▶ _Exercise set_:
1 – Copy the Big Black album article word for word from "The band had" to "a creative peak.".
2 – Pick up the Big Black album article after its last sentence and keep writing it.

▶ _Text passage_:
>> start
Studio album by Big Black
- Released: September 10, 1987
- Genres: Noise rock; post-hardcore; punk rock; industrial rock;
- Length: 29:08
- Label: Touch and Go
- Producer: Big Black

Big Black chronology
| The Rich Man's Eight Track Tape (1987) | Songs About Fucking (1987) | Pigpile (1992) |

= Songs About Fucking =

1987 album by Big Black

Songs About Fucking is the second and final studio album by American rock band Big Black, released on September 10, 1987, by Touch and Go Records. The album includes a rendition of Kraftwerk's "The Model" in a remixed version from that which appeared on Big Black's then-recent single. The compact disc of Songs About Fucking added the other side of that single, a cover of Cheap Trick's "He's a Whore".

==Background and recording==
Steve Albini has said that Songs About Fucking is the Big Black album that he is most satisfied with. In a 1992 interview with Maximumrocknroll magazine, Albini said:

The best was side one of Songs About Fucking. I was real pleased with the way we did that. We just hopped into the studio, banged all the songs out and hopped out. Didn't take long, didn't cost much, just real smooth. Side two we recorded at a more leisurely pace and I think that hurt us. And that Cheap Trick song got on the tape and the CD by accident, and we just left it on.

The band had already decided to split up before the album was recorded, prompted by guitarist Santiago Durango's decision to enroll in law school and the band's desire to quit at what they felt was a creative peak.

== Music and lyrics ==
In the book Gimme Indie Rock, music journalist Andrew Earles assessed that Songs About Fucking is "the heaviest, most lyrically poignant, and hardest-rocking" entry in the Big Black's discography. According to Mehan Jayasuriya of Pitchfork, the album "covers a wide range of unusual topics [such as] grotesque execution methods, a psychedelic fungus [and] cats. When sex does appear in these songs, it’s usually as a means of getting at something darker, like perversion, domination, or violence. Save for Albini’s occasional bursts of black humor, the album is unrelenting as it plumbs the depths of depravity; a more accurate title might have been Songs About Cruelty." On their live album, "Pigpile" Albini kicks off the song "Fish Fry" saying "This song is about a murder in a drive in".

== Artwork ==
The cover art comes from a Japanese hentai manga.
>> end
▶ _Data extract_:
>> start
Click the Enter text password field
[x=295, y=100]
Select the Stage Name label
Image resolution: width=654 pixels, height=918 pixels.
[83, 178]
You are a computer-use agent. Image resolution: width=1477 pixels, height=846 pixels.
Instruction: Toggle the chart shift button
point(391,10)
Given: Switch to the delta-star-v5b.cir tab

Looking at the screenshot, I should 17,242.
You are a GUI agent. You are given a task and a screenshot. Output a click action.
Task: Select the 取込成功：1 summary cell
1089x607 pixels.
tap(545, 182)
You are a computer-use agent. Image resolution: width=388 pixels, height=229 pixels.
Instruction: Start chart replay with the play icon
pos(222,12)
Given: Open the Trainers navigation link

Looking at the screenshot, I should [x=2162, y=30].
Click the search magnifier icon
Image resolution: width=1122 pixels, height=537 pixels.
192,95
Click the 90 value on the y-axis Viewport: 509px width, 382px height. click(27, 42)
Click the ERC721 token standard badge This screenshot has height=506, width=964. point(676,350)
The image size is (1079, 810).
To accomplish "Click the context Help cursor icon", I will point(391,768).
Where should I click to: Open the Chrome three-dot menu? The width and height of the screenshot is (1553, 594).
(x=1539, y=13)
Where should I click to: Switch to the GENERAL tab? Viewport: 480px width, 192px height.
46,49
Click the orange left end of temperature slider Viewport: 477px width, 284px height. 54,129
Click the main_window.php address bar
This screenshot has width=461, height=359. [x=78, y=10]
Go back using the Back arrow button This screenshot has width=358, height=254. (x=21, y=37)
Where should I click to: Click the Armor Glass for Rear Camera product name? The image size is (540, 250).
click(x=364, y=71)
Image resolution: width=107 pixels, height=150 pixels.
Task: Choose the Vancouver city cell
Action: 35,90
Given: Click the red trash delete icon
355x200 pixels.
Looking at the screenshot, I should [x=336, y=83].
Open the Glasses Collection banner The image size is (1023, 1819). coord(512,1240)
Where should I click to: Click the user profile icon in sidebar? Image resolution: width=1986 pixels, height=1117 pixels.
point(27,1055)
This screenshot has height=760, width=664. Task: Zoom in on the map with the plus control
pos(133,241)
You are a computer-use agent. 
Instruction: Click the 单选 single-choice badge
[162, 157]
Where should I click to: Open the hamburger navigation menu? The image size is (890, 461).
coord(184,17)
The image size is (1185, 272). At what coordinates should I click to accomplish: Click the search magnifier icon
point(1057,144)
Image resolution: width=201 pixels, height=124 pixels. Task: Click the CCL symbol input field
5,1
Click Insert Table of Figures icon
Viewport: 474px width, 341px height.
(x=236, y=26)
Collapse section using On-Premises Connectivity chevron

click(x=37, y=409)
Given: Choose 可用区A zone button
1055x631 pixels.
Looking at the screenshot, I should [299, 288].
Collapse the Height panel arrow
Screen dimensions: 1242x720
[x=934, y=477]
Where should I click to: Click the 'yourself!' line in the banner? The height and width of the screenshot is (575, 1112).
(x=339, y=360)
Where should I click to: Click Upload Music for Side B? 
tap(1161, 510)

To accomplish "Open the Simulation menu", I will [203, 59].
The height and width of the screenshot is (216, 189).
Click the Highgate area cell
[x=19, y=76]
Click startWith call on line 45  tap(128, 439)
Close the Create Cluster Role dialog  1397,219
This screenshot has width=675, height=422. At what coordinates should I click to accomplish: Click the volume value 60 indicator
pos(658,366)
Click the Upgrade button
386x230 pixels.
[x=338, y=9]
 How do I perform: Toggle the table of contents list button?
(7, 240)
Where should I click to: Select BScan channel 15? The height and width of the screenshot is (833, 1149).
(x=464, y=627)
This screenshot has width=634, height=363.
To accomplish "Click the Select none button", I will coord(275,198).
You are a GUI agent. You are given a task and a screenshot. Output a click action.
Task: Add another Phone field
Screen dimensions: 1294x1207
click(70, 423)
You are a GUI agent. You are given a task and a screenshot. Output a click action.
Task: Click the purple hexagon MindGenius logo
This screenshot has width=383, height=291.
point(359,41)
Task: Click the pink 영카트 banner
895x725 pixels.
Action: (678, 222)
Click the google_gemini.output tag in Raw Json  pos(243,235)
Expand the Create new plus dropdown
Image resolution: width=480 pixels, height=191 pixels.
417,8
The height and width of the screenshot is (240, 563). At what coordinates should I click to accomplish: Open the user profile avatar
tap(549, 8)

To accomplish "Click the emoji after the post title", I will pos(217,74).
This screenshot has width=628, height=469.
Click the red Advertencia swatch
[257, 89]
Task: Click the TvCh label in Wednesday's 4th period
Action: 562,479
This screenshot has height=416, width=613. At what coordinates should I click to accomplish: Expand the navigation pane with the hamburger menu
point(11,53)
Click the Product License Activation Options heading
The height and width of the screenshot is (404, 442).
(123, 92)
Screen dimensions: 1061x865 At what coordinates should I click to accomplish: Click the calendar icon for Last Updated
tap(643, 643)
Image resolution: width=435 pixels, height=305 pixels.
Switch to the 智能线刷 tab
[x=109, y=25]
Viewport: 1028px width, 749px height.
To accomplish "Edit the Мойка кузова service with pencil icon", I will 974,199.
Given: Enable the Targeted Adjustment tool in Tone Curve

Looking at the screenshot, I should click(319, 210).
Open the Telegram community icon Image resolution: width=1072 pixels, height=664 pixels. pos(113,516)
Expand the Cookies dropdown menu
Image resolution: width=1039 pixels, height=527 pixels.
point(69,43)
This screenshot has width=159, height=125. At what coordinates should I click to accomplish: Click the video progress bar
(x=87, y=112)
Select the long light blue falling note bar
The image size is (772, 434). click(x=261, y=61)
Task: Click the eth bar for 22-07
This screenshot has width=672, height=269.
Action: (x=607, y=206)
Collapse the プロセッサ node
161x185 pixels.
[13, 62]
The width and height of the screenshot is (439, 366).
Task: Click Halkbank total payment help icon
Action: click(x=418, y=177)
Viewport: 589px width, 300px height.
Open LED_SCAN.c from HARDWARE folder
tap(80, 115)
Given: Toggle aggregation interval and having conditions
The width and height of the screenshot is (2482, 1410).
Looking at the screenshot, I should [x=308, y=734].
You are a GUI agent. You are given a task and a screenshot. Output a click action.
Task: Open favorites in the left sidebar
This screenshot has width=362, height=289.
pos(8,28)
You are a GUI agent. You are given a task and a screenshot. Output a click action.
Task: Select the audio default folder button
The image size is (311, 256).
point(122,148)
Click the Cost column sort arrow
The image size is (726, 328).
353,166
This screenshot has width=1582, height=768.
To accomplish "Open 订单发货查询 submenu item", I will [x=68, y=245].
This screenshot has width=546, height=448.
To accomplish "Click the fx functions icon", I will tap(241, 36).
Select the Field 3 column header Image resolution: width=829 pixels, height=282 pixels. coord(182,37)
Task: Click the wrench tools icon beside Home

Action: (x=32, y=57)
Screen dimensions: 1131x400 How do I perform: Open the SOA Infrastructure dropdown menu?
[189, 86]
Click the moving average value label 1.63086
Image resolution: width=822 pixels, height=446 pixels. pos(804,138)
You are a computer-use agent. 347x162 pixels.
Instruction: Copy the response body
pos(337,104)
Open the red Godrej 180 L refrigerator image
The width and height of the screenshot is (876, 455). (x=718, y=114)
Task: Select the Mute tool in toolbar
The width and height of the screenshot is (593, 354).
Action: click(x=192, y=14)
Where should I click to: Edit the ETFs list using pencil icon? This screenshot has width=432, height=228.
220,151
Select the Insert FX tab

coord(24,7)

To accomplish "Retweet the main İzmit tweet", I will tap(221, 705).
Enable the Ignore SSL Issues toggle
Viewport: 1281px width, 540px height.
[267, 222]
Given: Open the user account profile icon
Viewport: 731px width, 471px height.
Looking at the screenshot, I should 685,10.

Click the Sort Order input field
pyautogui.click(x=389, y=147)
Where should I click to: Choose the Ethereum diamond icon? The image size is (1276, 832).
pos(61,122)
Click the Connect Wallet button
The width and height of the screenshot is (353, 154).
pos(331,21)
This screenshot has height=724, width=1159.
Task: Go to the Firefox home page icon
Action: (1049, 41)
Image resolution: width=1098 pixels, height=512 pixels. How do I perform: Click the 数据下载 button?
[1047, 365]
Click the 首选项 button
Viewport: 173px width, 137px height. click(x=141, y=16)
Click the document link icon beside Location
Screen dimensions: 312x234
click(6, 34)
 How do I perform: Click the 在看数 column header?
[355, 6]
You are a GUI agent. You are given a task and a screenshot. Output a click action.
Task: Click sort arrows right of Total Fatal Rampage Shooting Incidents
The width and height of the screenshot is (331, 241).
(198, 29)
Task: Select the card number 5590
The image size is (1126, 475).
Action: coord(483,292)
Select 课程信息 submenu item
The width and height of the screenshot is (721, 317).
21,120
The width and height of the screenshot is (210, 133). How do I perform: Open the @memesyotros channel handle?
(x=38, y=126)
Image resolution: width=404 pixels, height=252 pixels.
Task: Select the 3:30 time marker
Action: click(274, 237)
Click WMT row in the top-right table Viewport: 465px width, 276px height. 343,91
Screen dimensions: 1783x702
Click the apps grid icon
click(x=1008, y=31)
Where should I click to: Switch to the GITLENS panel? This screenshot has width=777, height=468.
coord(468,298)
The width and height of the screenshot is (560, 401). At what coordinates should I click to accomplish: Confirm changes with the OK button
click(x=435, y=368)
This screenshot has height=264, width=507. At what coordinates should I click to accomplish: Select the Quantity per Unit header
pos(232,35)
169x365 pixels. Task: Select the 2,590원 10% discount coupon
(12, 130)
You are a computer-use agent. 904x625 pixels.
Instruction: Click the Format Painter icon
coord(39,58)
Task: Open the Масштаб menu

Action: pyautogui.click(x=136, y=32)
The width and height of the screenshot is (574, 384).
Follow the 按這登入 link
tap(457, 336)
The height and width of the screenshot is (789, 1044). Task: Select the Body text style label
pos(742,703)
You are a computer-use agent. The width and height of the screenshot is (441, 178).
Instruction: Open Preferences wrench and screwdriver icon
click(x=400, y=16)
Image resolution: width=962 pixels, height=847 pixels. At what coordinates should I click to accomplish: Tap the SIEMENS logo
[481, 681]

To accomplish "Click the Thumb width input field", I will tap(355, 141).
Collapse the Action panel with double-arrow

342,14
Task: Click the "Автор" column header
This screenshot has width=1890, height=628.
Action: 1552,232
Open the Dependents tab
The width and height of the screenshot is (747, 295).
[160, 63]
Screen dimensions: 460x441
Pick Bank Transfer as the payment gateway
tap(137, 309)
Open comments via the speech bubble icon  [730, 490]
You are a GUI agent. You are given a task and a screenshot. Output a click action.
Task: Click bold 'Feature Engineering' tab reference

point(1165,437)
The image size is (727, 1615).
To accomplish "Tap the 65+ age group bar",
>> end
▶ _Expected results_:
1 –
The band had already decided to split up before the album was recorded, prompted by guitarist Santiago Durango's decision to enroll in law school and the band's desire to quit at what they felt was a creative peak.

2 –
==Critical reception==

Songs About Fucking has been called "certainly the most honest album title of the rock 'n' roll era". Lyrical themes on the album include South American killing techniques ("Colombian Necktie"), psychedelic substances ("Ergot"), and how "slowly, without trying, everyone becomes what he despises most".

While the album's title (commonly blanked out when displayed in shops on its release) and the sleeve were controversial, according to one reviewer, "as brutal as that cover is, the music is even more so", and it was considered "as dark and frightening as the band name suggests" by another, Treble's Hubert Vigilla, who goes on to say "Songs About Fucking is loud, it's abrasive, it's unattractive in the extreme ... So really, it's everything that made Big Black so great in the first place". Dave Henderson of Underground magazine gave the album a 2.5/3 rating, calling it "a napalm attack that sticks to your skin like burning party-jell, spiced with hundreds and thousands, a prickly sensation that's as all-consuming as it is repellent". Reviewing for The Village Voice in April 1988, Robert Christgau found Albini's innovative guitar sounds undeniable: "That killdozer sound culminates if not finishes off whole generations of punk and metal. In this farewell version it gains just enough clarity and momentum to make its inhumanity ineluctable, and the absence of lyrics that betray Albini's roots in yellow journalism reinforces an illusion of depth". Trouser Press later called it the band's "finest work" and "their most raging, abrasive, pulverizing record".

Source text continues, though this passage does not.